Dragging China into U.S. politics has been time-honored political fodder at election time for many campaign cycles. (Before China it was Japan. Remember?) Rarely, if ever, does such fire-breathing amount to much. But it might this time. Obama went further than blustery rhetoric when he filed a suit at the WTO last week charging China with illegally subsidizing its auto and auto-parts industries.
It is the third WTO suit this administration has pending in Geneva, the other two involving U.S. car sales in China and China’s rare earth minerals. There seems little question that China, even as it tries to reduce its dependence on exports, makes use of hard-to-identify industrial subsidies. But do we want a trade war in this global economic environment? We are getting close to one.
China has already filed a retaliatory WTO suit against the U.S., challenging its anti-dumping rules. I agree with TFT's Josh Boak: What we want right now from China is not a string of trade rows and the ill will that goes with them, but a strong economy. The stakes this time are simply too high to allow for the penny ante politics of past campaigns.
None of this was helpful background for Defense Secretary Panetta’s tour of the region last week. While Panetta was at pains to reassure Beijing officials that Washington had no designs to “contain” China, he had a tough time of it. His arrival in Beijing from Tokyo coincided with an announcement that the U.S. and Japan had agreed to build an advanced missile defense system on Japanese territory – the second such installation the Pentagon will operate next door to the mainland.
“The purpose of this is to enhance our ability to defend Japan,” Panetta explained amid sharp criticism from Chinese officials. “Defending Japan” is an old chestnut in American military circles, used to explain just about anything Washington chooses to do at the far end of the Pacific. But Panetta, like all of his predecessors, never identified a potential aggressor. Ostensibly, the enemy is North Korea. But it does not take too much to imagine how the deployment of this level of technology looked from the Chinese side.
Further complicating Panetta’s visit – you have to feel for the guy – were the protests and violence in China over territorial rights of a small string of islands that lie between Japan and China – and which are thought to sit atop large deposits of oil and gas. Panetta made a stab at urging both sides to settle the dispute peaceably. It is the kind of “balancing role” the U.S. says it wants to play in its “pivot” strategy.

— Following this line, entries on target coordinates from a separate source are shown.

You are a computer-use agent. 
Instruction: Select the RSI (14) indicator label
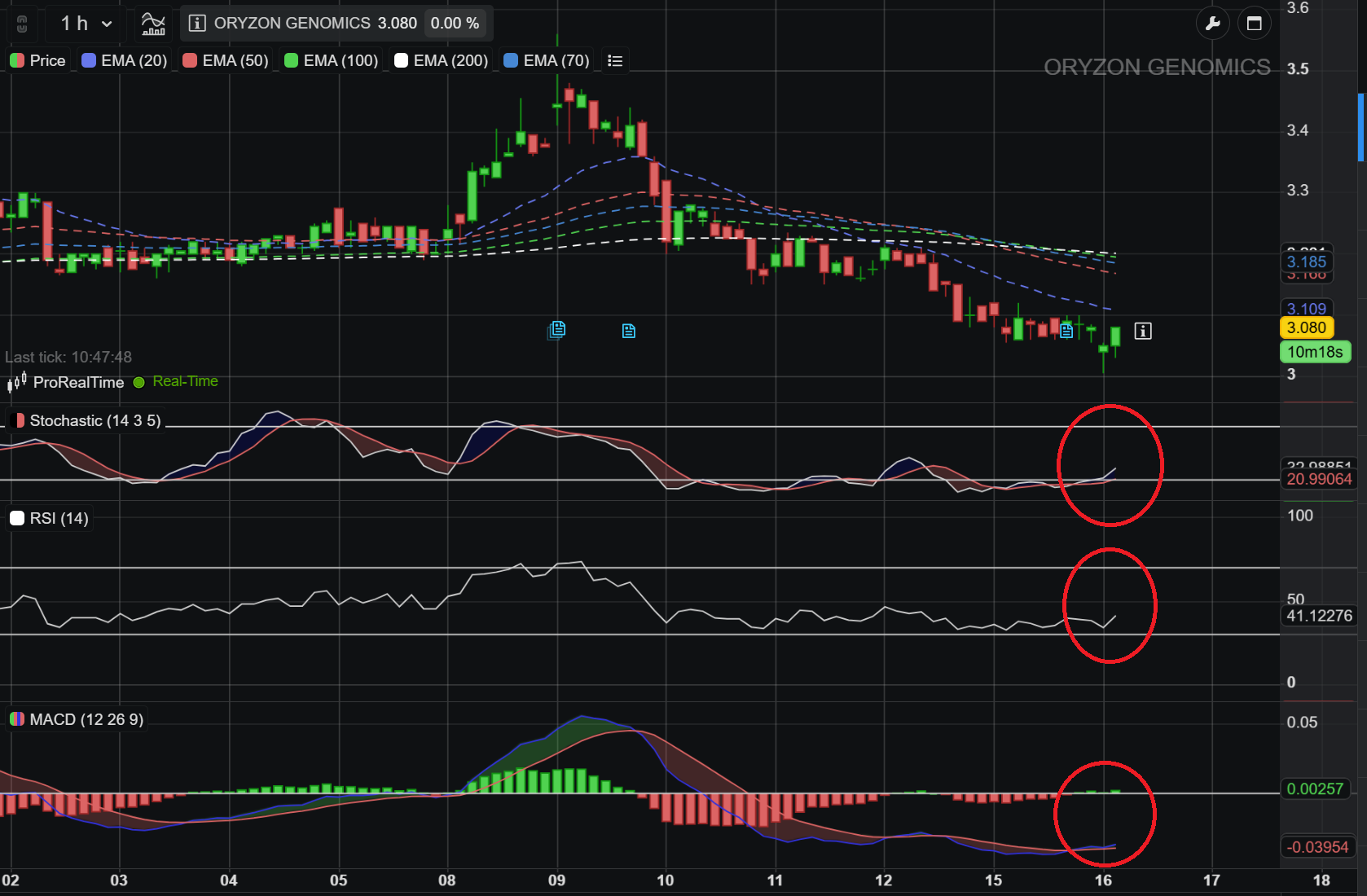(49, 518)
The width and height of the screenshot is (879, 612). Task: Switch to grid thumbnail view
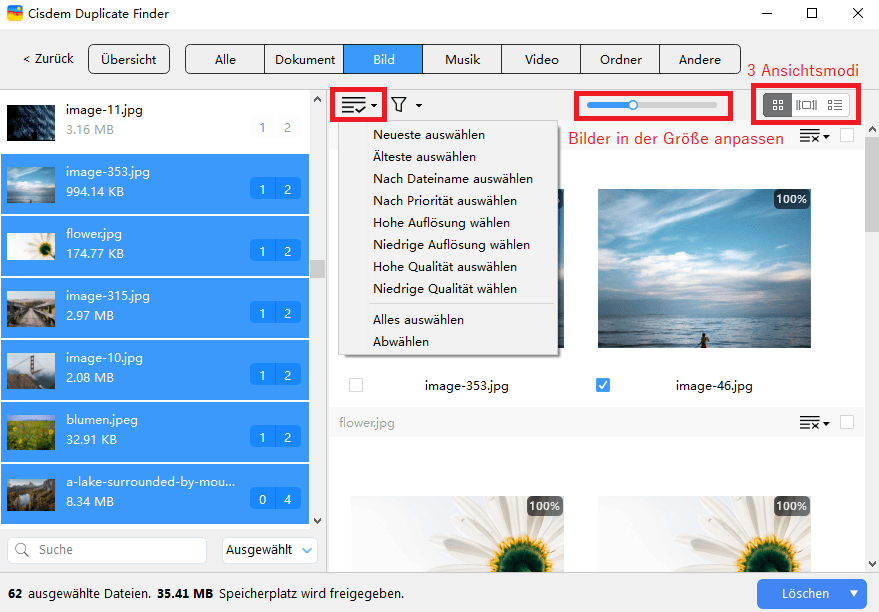point(775,105)

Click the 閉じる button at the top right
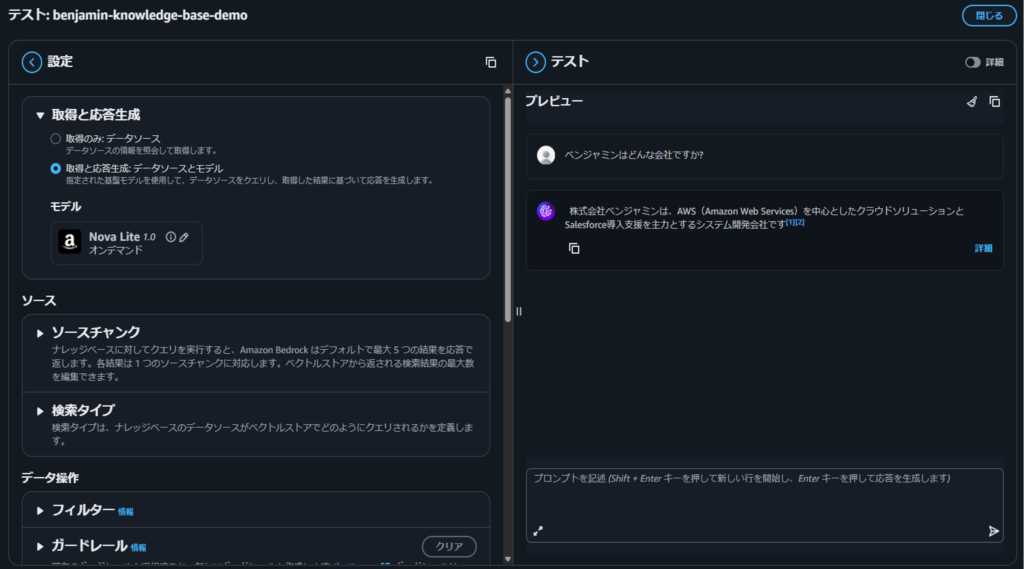[988, 15]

But Panetta came off sounding weak and irrelevant. “By virtue of both countries understanding how important that relationship is with the United States,” Panetta reasoned, “if we can encourage both of them to move forward and not have this dispute get out of hand, we can play a positive role.” Anyone care to shave the fuzz off that remark and tell us what it might mean?
The Sino–Japanese dispute over the Senkaku Islands (the Diaoyus in Chinese) is centuries old, and the issue has periodically become a flashpoint for nationalists on either side. It is complex and tends to give rise to searing emotions rooted deeply in history, notably in China. No Westerner is going to referee a dispute of this kind, unless it goes to the U.N. Indeed, it was revealing to see how ill-equipped a top U.S. official was to weigh in on the matter. The defense secretary came off as the uninvited stranger at the party.
There are lessons in last week’s display. China’s accumulating influence has everyone’s attention now, but this does not mean it can be stopped. It is a fact of history, and it falls to us – and the Japanese, among others – to learn how best to accommodate it. Certainly we Americans have a role to play in Asia. But as Panetta discovered the hard way, we cannot expect to maintain the pre-eminence we enjoyed for the second half of the last century.
On this side of the pond, what we saw last week was a truly remarkable absence of coordination. The Pentagon has long played an oversized part in U.S. foreign policy. So the State Department talks about a pivot and “balancing,” while the Defense Department aims new defense systems at the mainland and consolidates ties with as many of China’s neighbors as are willing to get into the act. As to trade policy, it is out there on its own, paying no apparent attention to anybody.